A tendency for delay at East Africa’s key hydrocarbons projects has certainly been visible in Uganda, where there is still no clear date for first crude exports from the country’s Lake Albert scheme. Another worry could be the concern among investors caused by issues involving Tanzania’s power sector, where Magufuli has cancelled a long-expected tariff increase, and has also sacked state-owned utility Tanesco’s managing director, replacing him with a university professor. Tanesco has been struggling to pay off massive debts, including substantial arrears to independent power producers (IPPs), in a situation that bodes poorly for establishing commercial energy templates.
Tanzania has taken the sensible step of preparing a natural gas utilisation master plan, which will detail the development and uses of the East African country’s substantial gas discoveries for the next 30 years. But while NewsBase expects that the country’s LNG project will be aided by the major debt difficulties that have arisen in neighbouring Mozambique, the logistics and complexities involved in building a large LNG export scheme are legion.

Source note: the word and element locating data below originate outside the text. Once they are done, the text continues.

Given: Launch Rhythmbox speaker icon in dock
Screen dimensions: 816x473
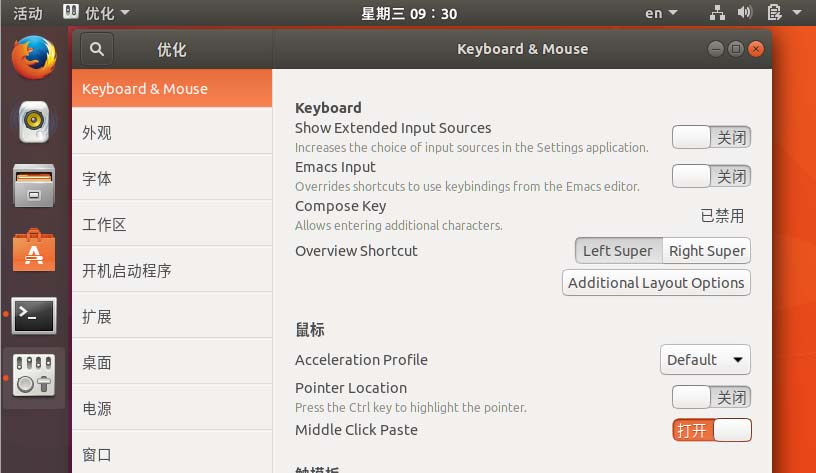Looking at the screenshot, I should point(34,122).
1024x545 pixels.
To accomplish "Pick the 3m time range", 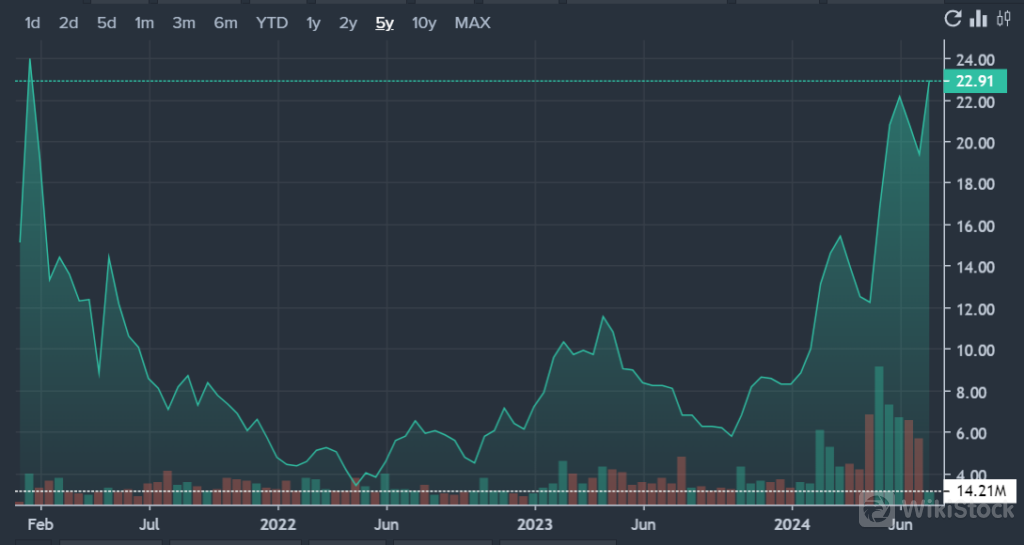I will [183, 22].
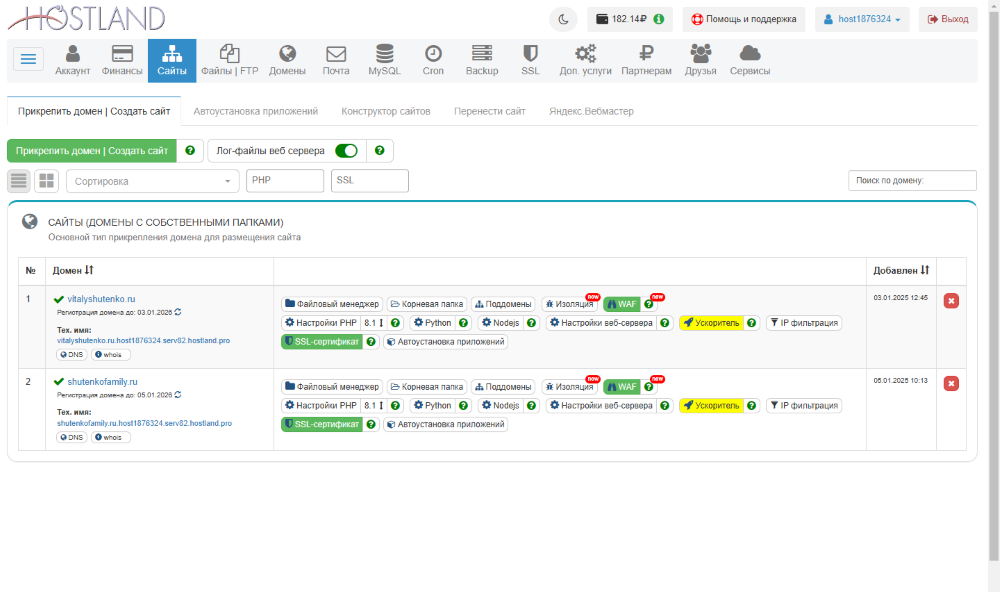Expand the Сортировка dropdown
Image resolution: width=1000 pixels, height=592 pixels.
152,181
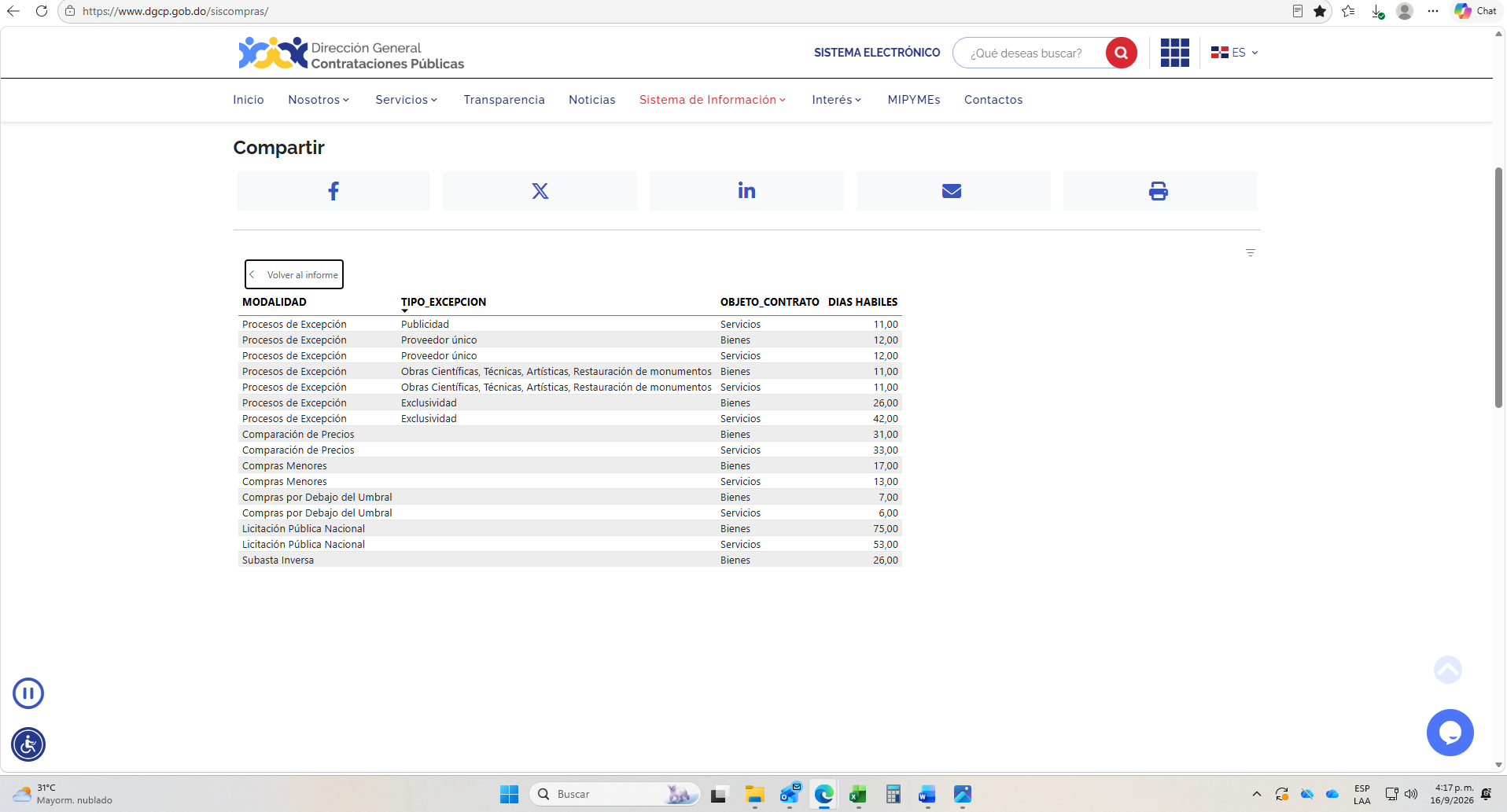The width and height of the screenshot is (1507, 812).
Task: Share via the X icon
Action: [540, 191]
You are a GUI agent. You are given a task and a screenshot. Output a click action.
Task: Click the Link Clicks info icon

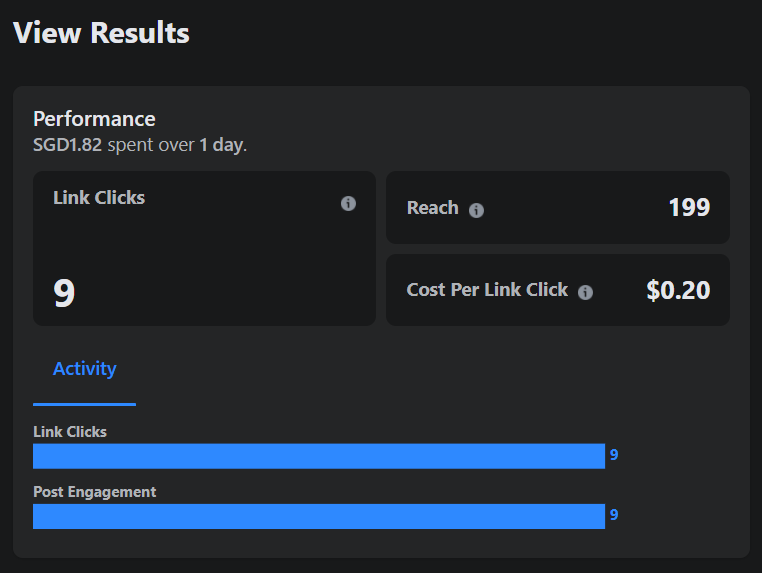pos(348,203)
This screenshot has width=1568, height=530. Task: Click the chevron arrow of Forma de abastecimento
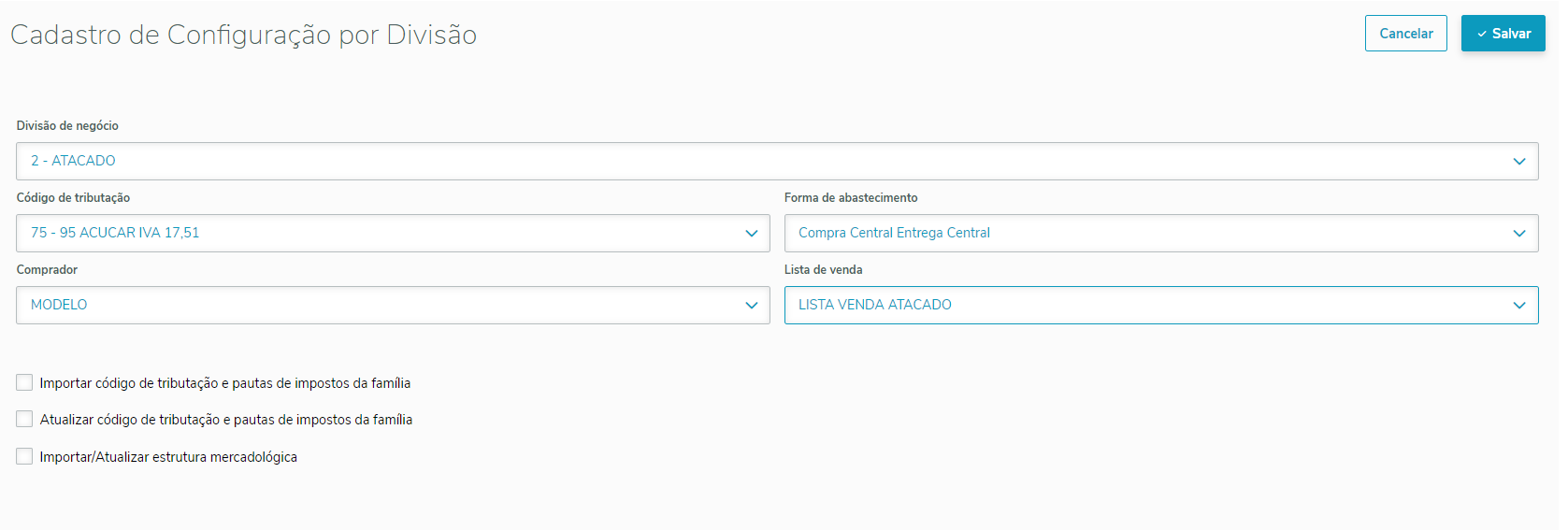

Tanzania has shown at Songo Songo and Mnazi Bay that it is able to develop onshore gas reserves successfully. Developing offshore reserves is a step up in terms of complexity that will require government and companies to be aligned. Given the industry’s cautious stance on such megaprojects, coupled with some concerns over Tanzania’s regulatory authorities, first Tanzanian LNG appears unlikely to come until the second half of the 2020s.